Comparison Study on the Stability of Copper Nanowires and Their Oxidation Kinetics in Gas and Liquid.

The unsaturated "dangling" bonds on the surface of nanomaterials are extremely sensitive to the external environment, which gives nanomaterials a dual nature, i.e., high reactivity and poor stability. However, studies on the long-term effects of stability and reactivity of nanomaterials under practical conditions are rarely found in the literature and lag far behind other research. Furthermore, the long-term effects on the stability and reactivity of a nanomaterial without coating under practical conditions are seriously long-neglected. Herein, by choosing copper nanowire as an example, we systematically study the stability of copper nanowires (CuNWs) in the liquid and gas phase by monitoring the change of morphology, phase, and valence state of CuNWs during storage. CuNWs exhibit good dispersibility and durable chemical stability in polar organic solvents, while CuNWs stored in water or nonpolar organic solvents evolve into a mace-like structure. Additionally, fresh CuNWs are oxidized into CuO nanotubes with thin shells by heating in air.

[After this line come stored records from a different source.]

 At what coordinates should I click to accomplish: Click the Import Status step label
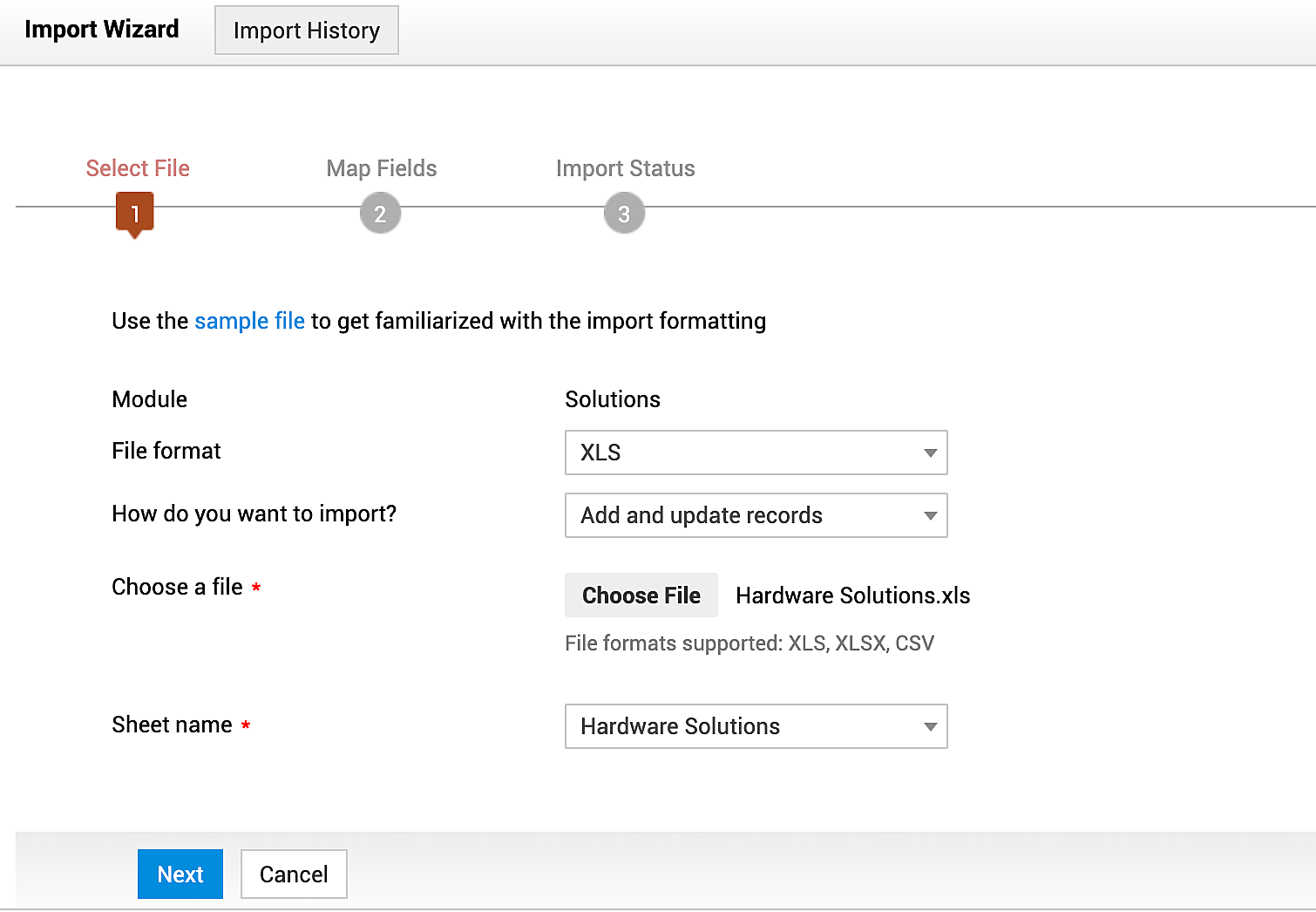626,168
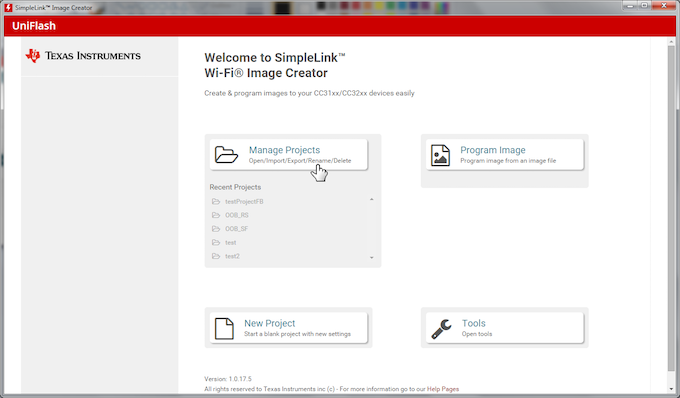The width and height of the screenshot is (680, 398).
Task: Click the folder icon beside test2
Action: coord(216,256)
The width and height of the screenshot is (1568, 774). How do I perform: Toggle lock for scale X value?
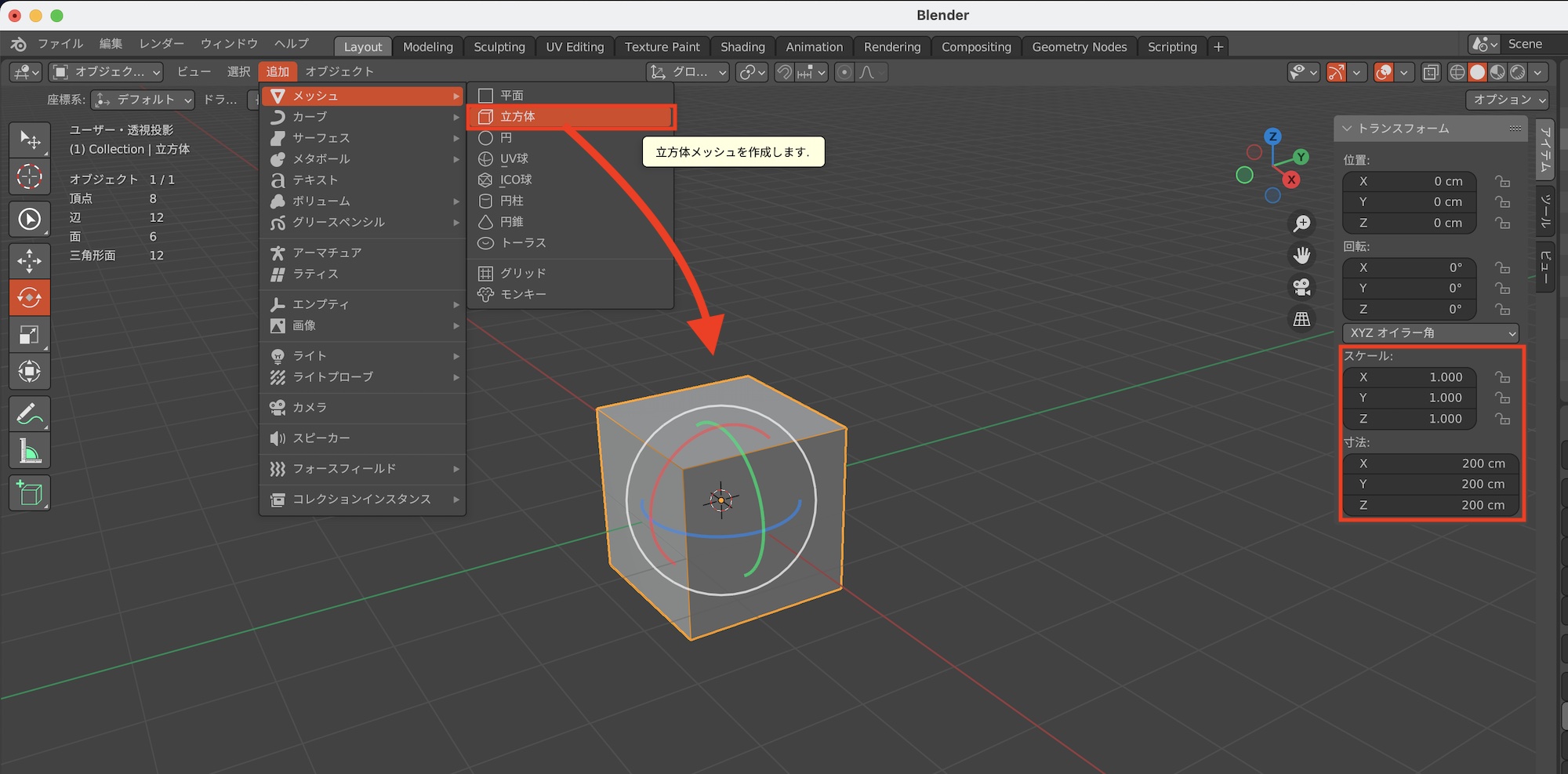[x=1502, y=377]
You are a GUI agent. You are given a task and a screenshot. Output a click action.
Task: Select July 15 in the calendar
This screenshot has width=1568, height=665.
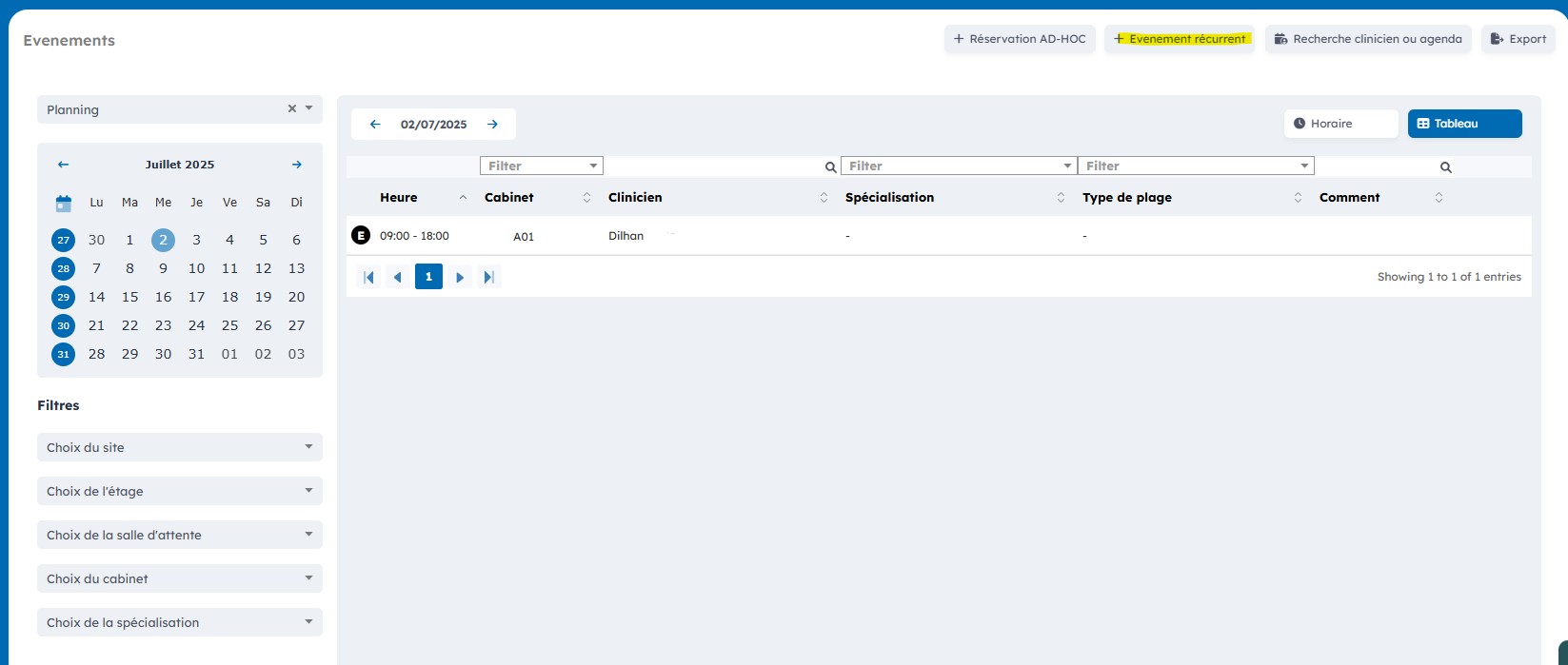(130, 297)
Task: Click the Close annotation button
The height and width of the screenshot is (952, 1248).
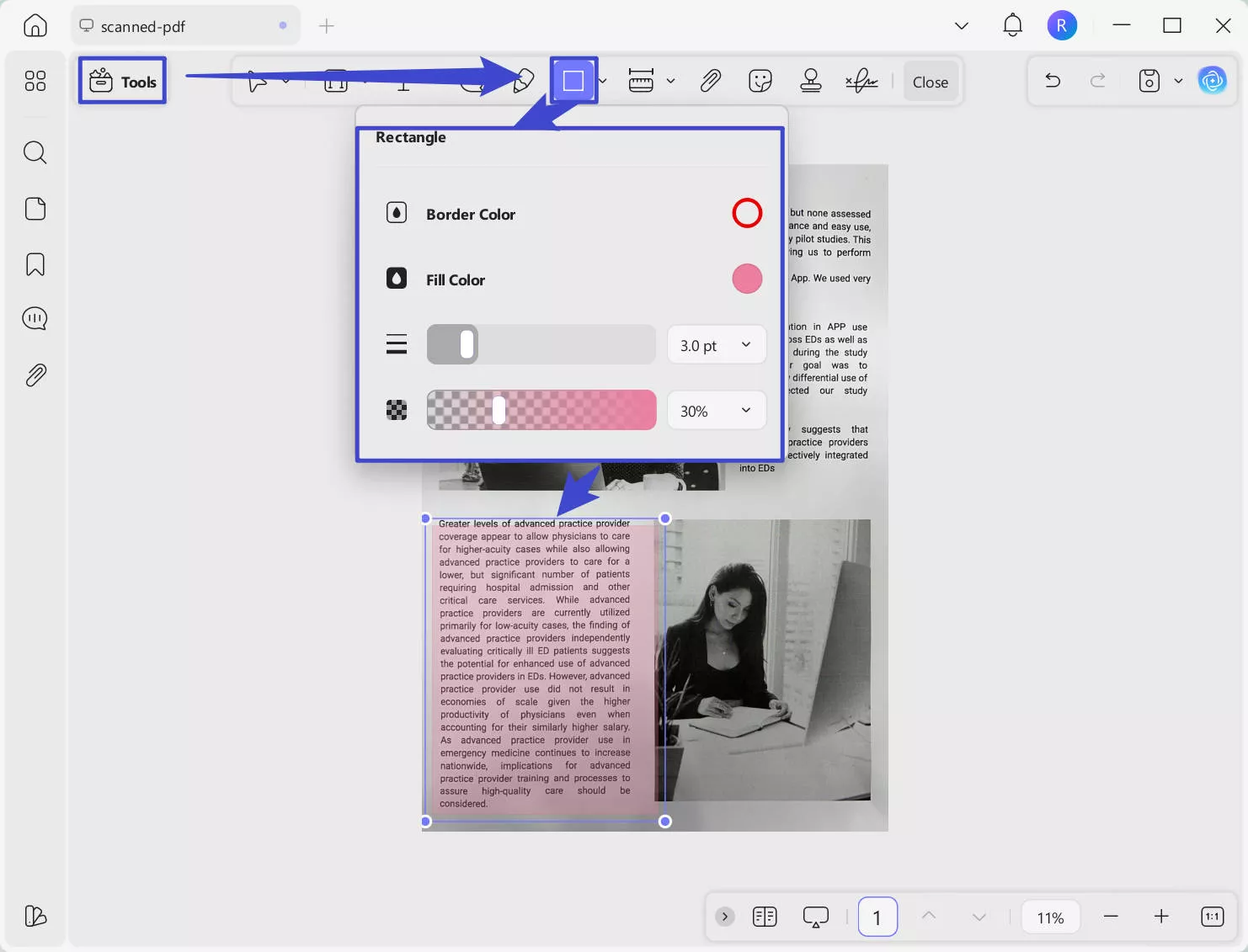Action: point(930,82)
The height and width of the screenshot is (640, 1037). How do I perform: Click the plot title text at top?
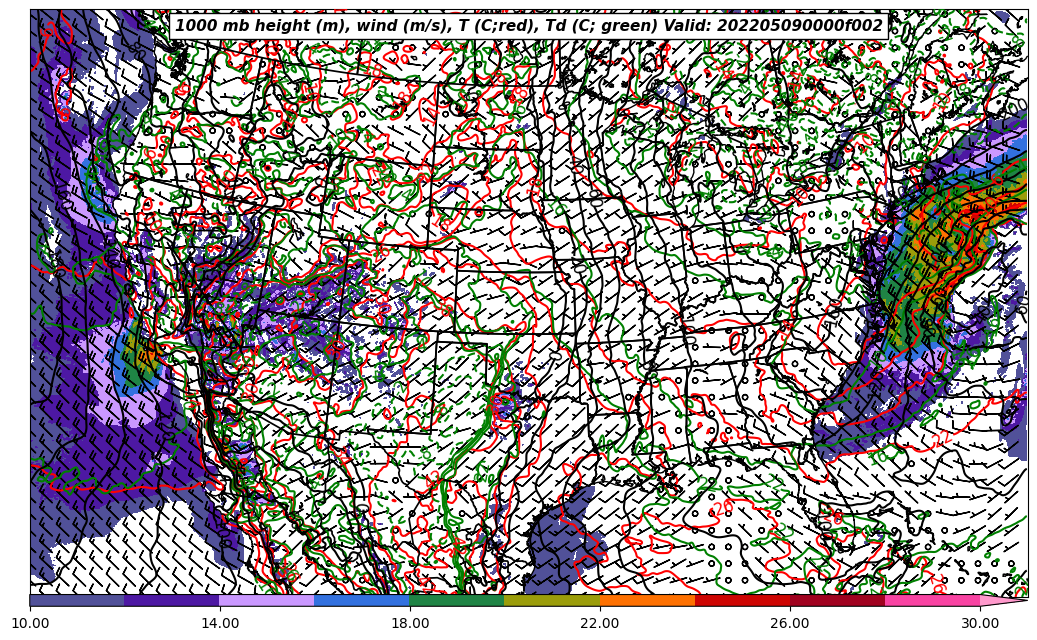coord(528,26)
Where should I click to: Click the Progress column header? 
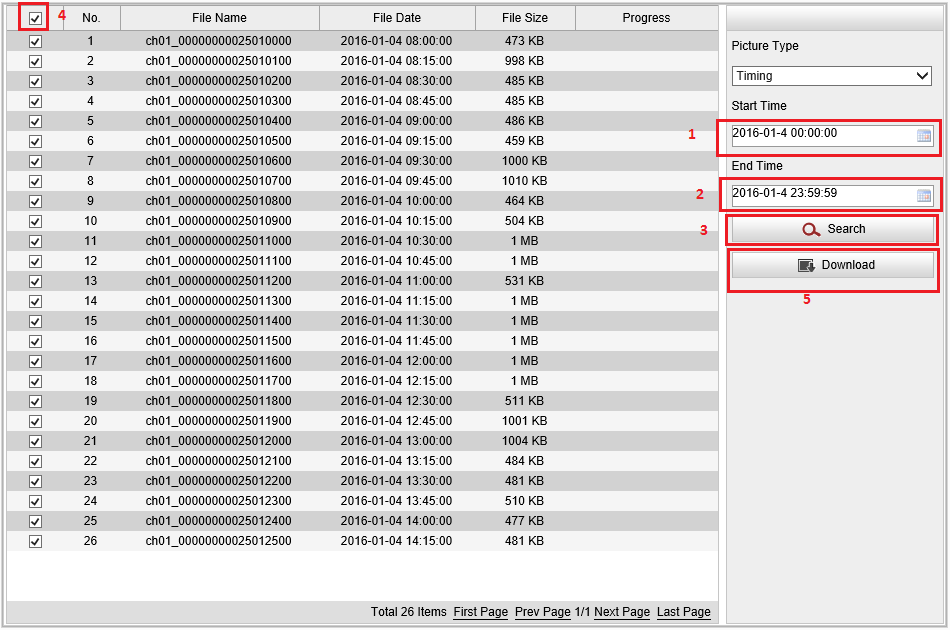[x=646, y=18]
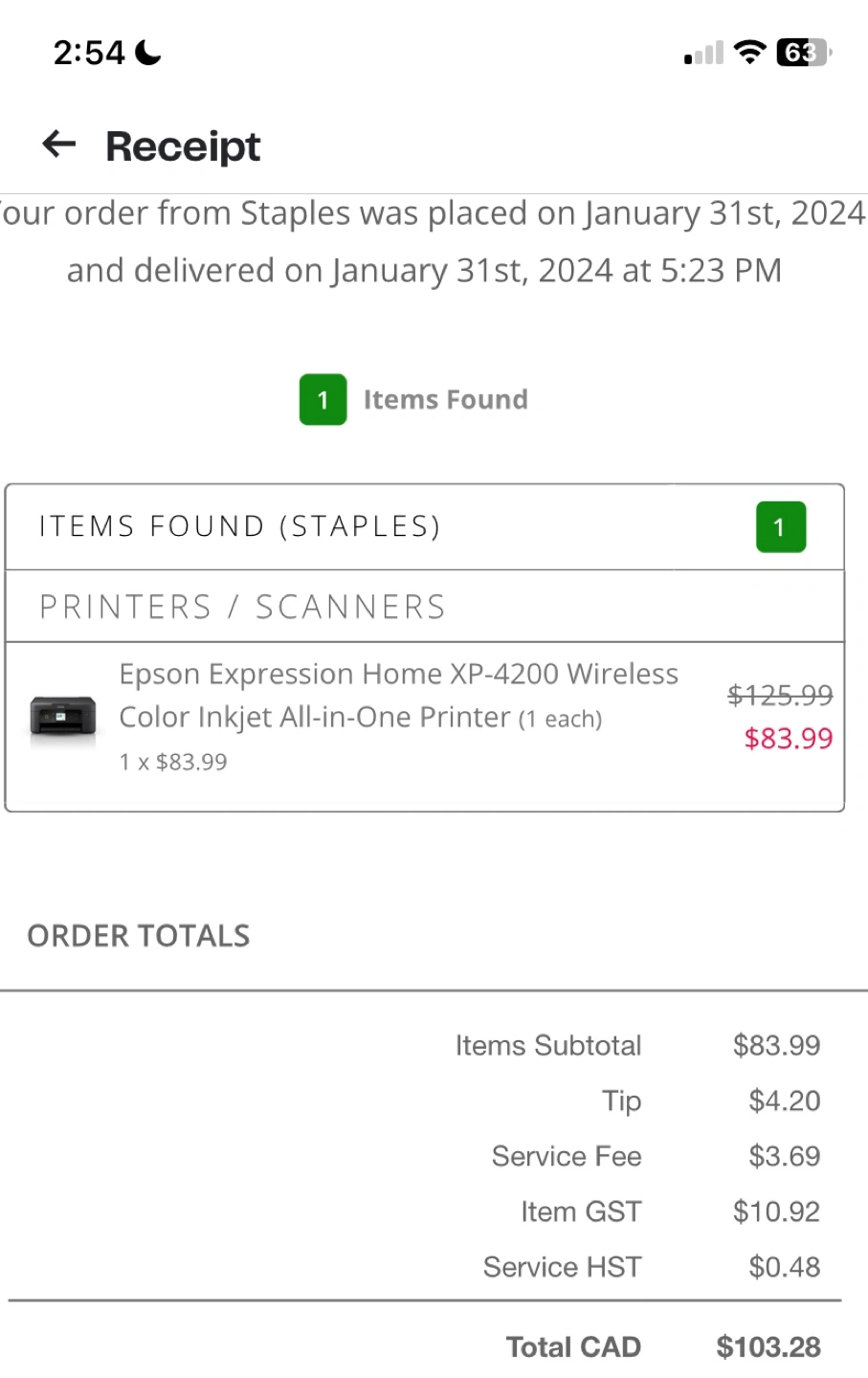
Task: Tap the sale price $83.99 in red
Action: point(789,739)
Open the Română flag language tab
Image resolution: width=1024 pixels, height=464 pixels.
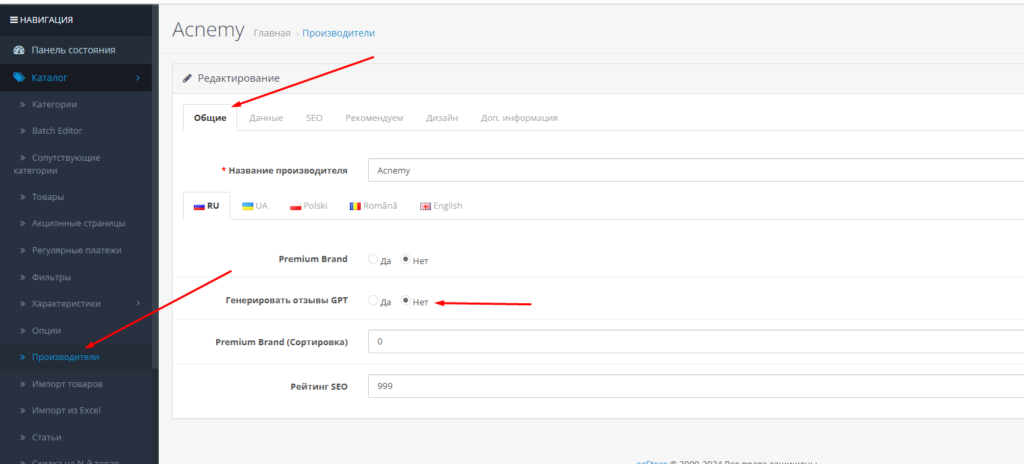(x=373, y=205)
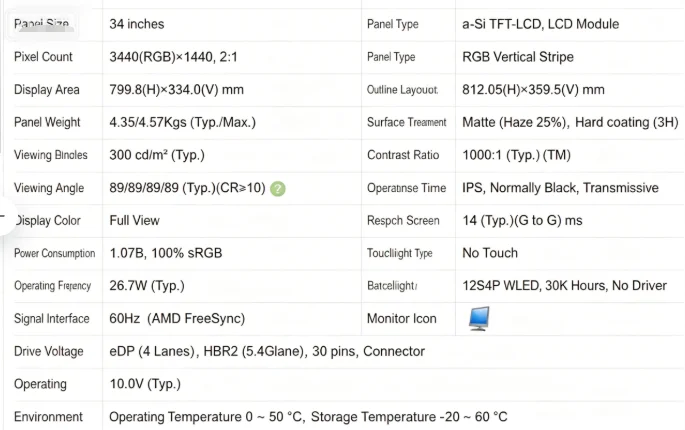
Task: Click the blue monitor icon
Action: pyautogui.click(x=479, y=319)
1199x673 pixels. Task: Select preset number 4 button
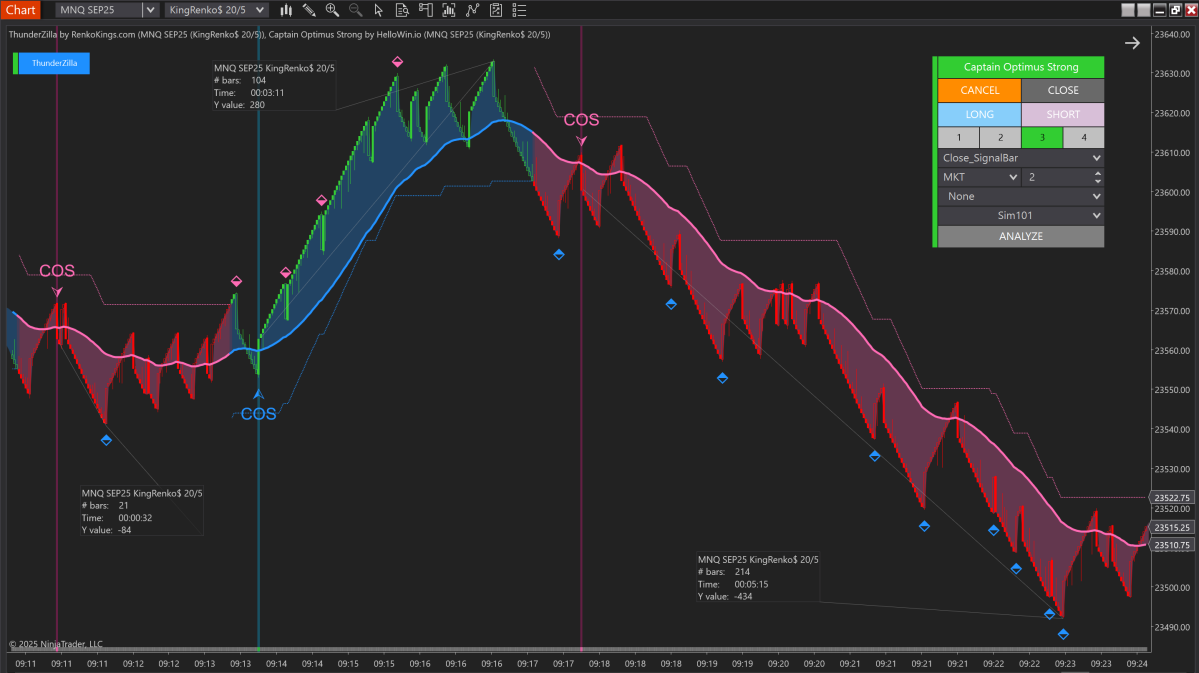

The activation energies of oxidation of CuNWs in the gas phase are determined by the Kissinger method. More importantly, the different oxidation pathways have significant effects on the final morphology, surface area, phase, optical absorption, band gap, and vibrational property of the oxidation products. Understanding the stability and reactivity of Cu nanostructures will add value to their storage and applications. This work emphasizes the significant issue on the stability of nanostructures, which should be taken into account from the viewpoint of their practical application.